Ortiz uses blog backs as launching points for new stories and as a way to coax potential sources out of the woodwork. They also produce ample traffic and comments for The State Worker blog (the most popular blog at the Bee).

A blog back does take more effort than a "Comment of the Week," (though it's still not arduous) but Ortiz has found a lot of success with them in terms of traffic, comments and user response. He said it takes him about 20 minutes to create each blog back post because he notes interesting comments as he moderates them.

Solicit advice from users and compile tips in a post. This practice involves asking users for tips on a subject and compiling the best ones in a separate posting. Tawnell Hobbs, education reporter and beatblogger for The Dallas Morning News, asked teachers last week to give parents tips on helping their children have a successful school year. She looked through the comments and wrote this follow-up post with the 10 best suggestions.

▶ _RECORD EXCERPTS_:
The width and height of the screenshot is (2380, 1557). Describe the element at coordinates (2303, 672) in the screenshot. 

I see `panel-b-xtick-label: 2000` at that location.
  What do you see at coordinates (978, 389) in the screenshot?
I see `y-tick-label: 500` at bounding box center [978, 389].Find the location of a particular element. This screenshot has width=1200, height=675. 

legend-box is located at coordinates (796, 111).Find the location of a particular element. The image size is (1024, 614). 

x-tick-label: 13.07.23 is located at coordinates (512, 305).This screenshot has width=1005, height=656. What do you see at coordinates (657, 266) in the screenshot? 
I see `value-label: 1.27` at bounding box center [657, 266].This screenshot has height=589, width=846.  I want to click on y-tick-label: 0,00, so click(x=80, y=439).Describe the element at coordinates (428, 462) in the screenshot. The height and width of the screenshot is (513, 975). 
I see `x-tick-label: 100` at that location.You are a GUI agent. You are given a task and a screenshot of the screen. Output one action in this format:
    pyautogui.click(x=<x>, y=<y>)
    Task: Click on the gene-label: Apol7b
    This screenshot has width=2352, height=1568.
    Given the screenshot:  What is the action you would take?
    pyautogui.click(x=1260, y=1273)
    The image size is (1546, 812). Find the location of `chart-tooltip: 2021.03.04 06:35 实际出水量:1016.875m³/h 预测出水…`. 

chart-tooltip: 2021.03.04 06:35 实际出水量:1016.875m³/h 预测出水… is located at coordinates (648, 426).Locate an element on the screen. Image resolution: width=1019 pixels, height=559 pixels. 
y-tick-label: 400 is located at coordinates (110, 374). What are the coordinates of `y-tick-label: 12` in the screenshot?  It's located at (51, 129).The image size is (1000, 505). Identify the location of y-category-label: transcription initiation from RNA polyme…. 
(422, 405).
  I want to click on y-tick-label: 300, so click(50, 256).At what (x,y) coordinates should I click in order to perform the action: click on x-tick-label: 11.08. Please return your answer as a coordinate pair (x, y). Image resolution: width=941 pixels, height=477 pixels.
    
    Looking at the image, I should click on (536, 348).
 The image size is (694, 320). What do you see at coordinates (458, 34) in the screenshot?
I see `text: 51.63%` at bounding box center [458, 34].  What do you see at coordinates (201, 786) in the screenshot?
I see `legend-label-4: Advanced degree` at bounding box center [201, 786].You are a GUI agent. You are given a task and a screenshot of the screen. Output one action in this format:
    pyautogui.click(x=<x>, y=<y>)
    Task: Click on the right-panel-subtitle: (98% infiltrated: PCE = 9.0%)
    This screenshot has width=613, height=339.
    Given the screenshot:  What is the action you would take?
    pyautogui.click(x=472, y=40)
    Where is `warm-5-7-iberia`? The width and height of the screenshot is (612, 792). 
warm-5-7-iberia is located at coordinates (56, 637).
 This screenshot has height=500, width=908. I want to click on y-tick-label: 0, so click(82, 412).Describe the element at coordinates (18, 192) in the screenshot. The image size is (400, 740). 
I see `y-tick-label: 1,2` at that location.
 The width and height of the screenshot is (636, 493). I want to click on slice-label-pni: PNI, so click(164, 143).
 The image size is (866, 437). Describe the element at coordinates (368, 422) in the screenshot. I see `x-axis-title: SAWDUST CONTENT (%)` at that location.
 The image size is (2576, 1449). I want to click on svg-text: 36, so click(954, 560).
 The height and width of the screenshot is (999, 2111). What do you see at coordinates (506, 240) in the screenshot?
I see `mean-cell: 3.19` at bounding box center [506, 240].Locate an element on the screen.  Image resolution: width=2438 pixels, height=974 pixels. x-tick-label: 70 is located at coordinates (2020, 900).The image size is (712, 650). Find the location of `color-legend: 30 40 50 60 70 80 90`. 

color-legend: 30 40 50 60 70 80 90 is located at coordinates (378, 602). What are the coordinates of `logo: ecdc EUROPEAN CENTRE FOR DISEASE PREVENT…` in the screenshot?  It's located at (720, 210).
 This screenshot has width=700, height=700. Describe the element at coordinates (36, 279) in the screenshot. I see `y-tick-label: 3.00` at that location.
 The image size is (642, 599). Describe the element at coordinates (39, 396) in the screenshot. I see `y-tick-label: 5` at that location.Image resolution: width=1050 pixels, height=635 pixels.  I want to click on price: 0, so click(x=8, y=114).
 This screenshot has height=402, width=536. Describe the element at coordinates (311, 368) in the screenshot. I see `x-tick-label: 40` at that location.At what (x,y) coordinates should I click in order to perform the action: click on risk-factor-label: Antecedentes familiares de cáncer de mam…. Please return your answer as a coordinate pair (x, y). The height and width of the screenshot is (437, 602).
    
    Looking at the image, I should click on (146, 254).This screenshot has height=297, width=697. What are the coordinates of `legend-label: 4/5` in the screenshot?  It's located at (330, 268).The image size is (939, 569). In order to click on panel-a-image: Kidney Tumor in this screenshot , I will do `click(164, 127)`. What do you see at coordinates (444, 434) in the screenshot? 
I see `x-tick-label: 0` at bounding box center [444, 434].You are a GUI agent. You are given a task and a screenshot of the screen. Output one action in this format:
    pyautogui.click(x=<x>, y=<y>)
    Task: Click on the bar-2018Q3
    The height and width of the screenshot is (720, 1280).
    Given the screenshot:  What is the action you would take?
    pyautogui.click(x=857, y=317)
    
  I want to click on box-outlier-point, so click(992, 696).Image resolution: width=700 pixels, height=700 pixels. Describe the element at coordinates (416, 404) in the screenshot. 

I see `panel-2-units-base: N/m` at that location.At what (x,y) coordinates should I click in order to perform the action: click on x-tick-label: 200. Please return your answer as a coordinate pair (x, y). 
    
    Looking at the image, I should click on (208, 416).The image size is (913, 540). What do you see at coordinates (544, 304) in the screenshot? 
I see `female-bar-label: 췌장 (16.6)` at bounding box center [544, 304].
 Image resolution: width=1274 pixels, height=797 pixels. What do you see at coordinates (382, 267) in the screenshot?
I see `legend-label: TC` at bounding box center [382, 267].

▶ _INSTRUCTIONS_:
A) In the blogging passage, about how long does it take Ortiz to create each blog back post?
B) Transcribe the blogging passage from "A blog back" up to and including "he moderates them.".

▶ _ANSWERS_:
A) About 20 minutes.

B)
A blog back does take more effort than a "Comment of the Week," (though it's still not arduous) but Ortiz has found a lot of success with them in terms of traffic, comments and user response. He said it takes him about 20 minutes to create each blog back post because he notes interesting comments as he moderates them.